» Task details
Copy each of the following entries word for word.

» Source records
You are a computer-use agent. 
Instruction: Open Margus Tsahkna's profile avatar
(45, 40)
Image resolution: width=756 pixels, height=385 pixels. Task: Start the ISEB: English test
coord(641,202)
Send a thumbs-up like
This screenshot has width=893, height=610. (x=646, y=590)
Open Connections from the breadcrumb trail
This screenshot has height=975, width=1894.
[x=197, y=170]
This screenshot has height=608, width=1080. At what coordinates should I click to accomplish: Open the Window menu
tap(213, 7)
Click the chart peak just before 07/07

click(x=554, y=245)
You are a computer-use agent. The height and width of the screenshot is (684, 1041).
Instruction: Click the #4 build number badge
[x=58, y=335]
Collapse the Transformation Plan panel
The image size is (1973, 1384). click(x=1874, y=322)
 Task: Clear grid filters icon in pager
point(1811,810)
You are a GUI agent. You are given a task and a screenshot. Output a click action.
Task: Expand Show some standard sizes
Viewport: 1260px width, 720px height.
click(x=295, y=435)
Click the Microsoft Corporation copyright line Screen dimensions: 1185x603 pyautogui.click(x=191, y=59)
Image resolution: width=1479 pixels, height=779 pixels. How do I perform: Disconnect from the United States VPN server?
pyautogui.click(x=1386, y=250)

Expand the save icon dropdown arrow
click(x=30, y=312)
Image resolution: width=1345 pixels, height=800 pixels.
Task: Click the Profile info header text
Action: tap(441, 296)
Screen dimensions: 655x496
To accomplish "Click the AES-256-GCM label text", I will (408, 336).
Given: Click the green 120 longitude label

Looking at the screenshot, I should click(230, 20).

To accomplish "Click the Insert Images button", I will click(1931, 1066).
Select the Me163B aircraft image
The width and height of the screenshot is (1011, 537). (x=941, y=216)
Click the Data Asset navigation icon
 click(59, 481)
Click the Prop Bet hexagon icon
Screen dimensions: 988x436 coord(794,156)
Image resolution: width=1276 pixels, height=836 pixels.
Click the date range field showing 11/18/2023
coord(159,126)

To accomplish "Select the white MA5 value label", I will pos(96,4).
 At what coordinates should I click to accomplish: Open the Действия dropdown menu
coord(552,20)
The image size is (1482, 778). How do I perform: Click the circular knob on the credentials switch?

» Output for this task
You are a computer-use agent. 
Instruction: Open Margus Tsahkna's profile avatar
(45, 40)
Image resolution: width=756 pixels, height=385 pixels. Task: Start the ISEB: English test
coord(641,202)
Send a thumbs-up like
This screenshot has width=893, height=610. (x=646, y=590)
Open Connections from the breadcrumb trail
This screenshot has height=975, width=1894.
[x=197, y=170]
This screenshot has height=608, width=1080. At what coordinates should I click to accomplish: Open the Window menu
tap(213, 7)
Click the chart peak just before 07/07

click(x=554, y=245)
You are a computer-use agent. The height and width of the screenshot is (684, 1041).
Instruction: Click the #4 build number badge
[x=58, y=335]
Collapse the Transformation Plan panel
The image size is (1973, 1384). click(x=1874, y=322)
 Task: Clear grid filters icon in pager
point(1811,810)
You are a GUI agent. You are given a task and a screenshot. Output a click action.
Task: Expand Show some standard sizes
Viewport: 1260px width, 720px height.
click(x=295, y=435)
Click the Microsoft Corporation copyright line Screen dimensions: 1185x603 pyautogui.click(x=191, y=59)
Image resolution: width=1479 pixels, height=779 pixels. How do I perform: Disconnect from the United States VPN server?
pyautogui.click(x=1386, y=250)

Expand the save icon dropdown arrow
click(x=30, y=312)
Image resolution: width=1345 pixels, height=800 pixels.
Task: Click the Profile info header text
Action: tap(441, 296)
Screen dimensions: 655x496
To accomplish "Click the AES-256-GCM label text", I will (408, 336).
Given: Click the green 120 longitude label

Looking at the screenshot, I should click(230, 20).

To accomplish "Click the Insert Images button", I will click(1931, 1066).
Select the Me163B aircraft image
The width and height of the screenshot is (1011, 537). (x=941, y=216)
Click the Data Asset navigation icon
 click(59, 481)
Click the Prop Bet hexagon icon
Screen dimensions: 988x436 coord(794,156)
Image resolution: width=1276 pixels, height=836 pixels.
Click the date range field showing 11/18/2023
coord(159,126)

To accomplish "Select the white MA5 value label", I will pos(96,4).
 At what coordinates should I click to accomplish: Open the Действия dropdown menu
coord(552,20)
The image size is (1482, 778). How do I perform: Click the circular knob on the credentials switch?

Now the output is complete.